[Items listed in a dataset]
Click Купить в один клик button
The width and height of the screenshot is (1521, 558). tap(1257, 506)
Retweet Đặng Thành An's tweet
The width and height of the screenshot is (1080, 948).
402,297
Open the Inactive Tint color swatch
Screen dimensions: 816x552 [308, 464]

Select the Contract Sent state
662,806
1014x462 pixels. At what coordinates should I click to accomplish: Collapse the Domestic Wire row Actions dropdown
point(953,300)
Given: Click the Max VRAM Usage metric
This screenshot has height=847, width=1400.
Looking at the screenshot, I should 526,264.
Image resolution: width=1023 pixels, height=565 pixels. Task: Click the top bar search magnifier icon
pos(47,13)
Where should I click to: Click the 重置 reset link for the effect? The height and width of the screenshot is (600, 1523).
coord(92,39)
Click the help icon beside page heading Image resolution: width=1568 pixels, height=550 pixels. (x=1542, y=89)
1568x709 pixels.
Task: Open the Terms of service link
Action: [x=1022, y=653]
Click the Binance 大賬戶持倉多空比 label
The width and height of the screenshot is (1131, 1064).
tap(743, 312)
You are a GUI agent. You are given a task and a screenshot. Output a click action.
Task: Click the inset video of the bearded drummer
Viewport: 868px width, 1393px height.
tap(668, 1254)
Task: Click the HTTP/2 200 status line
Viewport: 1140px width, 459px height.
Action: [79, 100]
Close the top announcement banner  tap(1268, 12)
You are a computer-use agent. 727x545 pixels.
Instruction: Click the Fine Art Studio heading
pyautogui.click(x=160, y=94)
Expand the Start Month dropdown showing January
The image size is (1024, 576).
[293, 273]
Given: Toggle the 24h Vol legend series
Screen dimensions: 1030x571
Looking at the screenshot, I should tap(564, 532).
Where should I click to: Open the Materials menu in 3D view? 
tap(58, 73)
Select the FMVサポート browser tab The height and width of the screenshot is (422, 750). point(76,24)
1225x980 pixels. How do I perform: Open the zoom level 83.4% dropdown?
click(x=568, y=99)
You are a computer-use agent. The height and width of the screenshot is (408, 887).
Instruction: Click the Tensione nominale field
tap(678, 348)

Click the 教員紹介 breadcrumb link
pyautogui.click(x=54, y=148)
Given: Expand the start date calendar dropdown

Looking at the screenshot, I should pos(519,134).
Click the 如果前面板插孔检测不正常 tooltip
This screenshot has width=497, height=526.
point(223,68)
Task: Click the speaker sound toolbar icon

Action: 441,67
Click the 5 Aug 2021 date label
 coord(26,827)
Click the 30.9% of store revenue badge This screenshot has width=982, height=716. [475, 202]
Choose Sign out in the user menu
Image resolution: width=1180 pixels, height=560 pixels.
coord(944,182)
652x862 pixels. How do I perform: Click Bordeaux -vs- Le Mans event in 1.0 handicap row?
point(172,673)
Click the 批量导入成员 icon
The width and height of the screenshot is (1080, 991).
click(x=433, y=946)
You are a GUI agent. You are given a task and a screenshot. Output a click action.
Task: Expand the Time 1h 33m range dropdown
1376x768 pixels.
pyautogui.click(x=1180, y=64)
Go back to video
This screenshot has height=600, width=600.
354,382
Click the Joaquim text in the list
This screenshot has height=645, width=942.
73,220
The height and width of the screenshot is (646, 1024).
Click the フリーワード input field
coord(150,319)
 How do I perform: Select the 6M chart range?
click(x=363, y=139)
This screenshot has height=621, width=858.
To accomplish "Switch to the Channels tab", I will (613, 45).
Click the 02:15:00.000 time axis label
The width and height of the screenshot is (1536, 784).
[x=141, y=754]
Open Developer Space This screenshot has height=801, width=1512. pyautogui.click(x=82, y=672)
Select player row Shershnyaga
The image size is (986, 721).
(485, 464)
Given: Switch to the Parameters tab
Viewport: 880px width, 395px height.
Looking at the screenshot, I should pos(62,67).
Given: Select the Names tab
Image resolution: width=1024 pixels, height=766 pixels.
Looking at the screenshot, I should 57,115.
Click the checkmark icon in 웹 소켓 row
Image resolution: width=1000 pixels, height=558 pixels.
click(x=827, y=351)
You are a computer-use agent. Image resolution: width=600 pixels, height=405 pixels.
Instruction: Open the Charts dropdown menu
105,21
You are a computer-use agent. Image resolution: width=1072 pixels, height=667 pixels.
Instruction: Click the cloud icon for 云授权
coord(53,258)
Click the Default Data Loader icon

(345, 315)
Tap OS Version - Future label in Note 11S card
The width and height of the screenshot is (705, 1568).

• What the task requires: When the line with "Close the top" is reached in the data above, start copying there, and copy each line exactly until the line with "Open Developer Space" has been copied; copy nothing else.

• Answer to this task:
Close the top announcement banner  tap(1268, 12)
You are a computer-use agent. 727x545 pixels.
Instruction: Click the Fine Art Studio heading
pyautogui.click(x=160, y=94)
Expand the Start Month dropdown showing January
The image size is (1024, 576).
[293, 273]
Given: Toggle the 24h Vol legend series
Screen dimensions: 1030x571
Looking at the screenshot, I should tap(564, 532).
Where should I click to: Open the Materials menu in 3D view? 
tap(58, 73)
Select the FMVサポート browser tab The height and width of the screenshot is (422, 750). point(76,24)
1225x980 pixels. How do I perform: Open the zoom level 83.4% dropdown?
click(x=568, y=99)
You are a computer-use agent. The height and width of the screenshot is (408, 887).
Instruction: Click the Tensione nominale field
tap(678, 348)

Click the 教員紹介 breadcrumb link
pyautogui.click(x=54, y=148)
Given: Expand the start date calendar dropdown

Looking at the screenshot, I should pos(519,134).
Click the 如果前面板插孔检测不正常 tooltip
This screenshot has width=497, height=526.
point(223,68)
Task: Click the speaker sound toolbar icon

Action: 441,67
Click the 5 Aug 2021 date label
 coord(26,827)
Click the 30.9% of store revenue badge This screenshot has width=982, height=716. [475, 202]
Choose Sign out in the user menu
Image resolution: width=1180 pixels, height=560 pixels.
coord(944,182)
652x862 pixels. How do I perform: Click Bordeaux -vs- Le Mans event in 1.0 handicap row?
point(172,673)
Click the 批量导入成员 icon
The width and height of the screenshot is (1080, 991).
click(x=433, y=946)
You are a GUI agent. You are given a task and a screenshot. Output a click action.
Task: Expand the Time 1h 33m range dropdown
1376x768 pixels.
pyautogui.click(x=1180, y=64)
Go back to video
This screenshot has height=600, width=600.
354,382
Click the Joaquim text in the list
This screenshot has height=645, width=942.
73,220
The height and width of the screenshot is (646, 1024).
Click the フリーワード input field
coord(150,319)
 How do I perform: Select the 6M chart range?
click(x=363, y=139)
This screenshot has height=621, width=858.
To accomplish "Switch to the Channels tab", I will (613, 45).
Click the 02:15:00.000 time axis label
The width and height of the screenshot is (1536, 784).
[x=141, y=754]
Open Developer Space This screenshot has height=801, width=1512. pyautogui.click(x=82, y=672)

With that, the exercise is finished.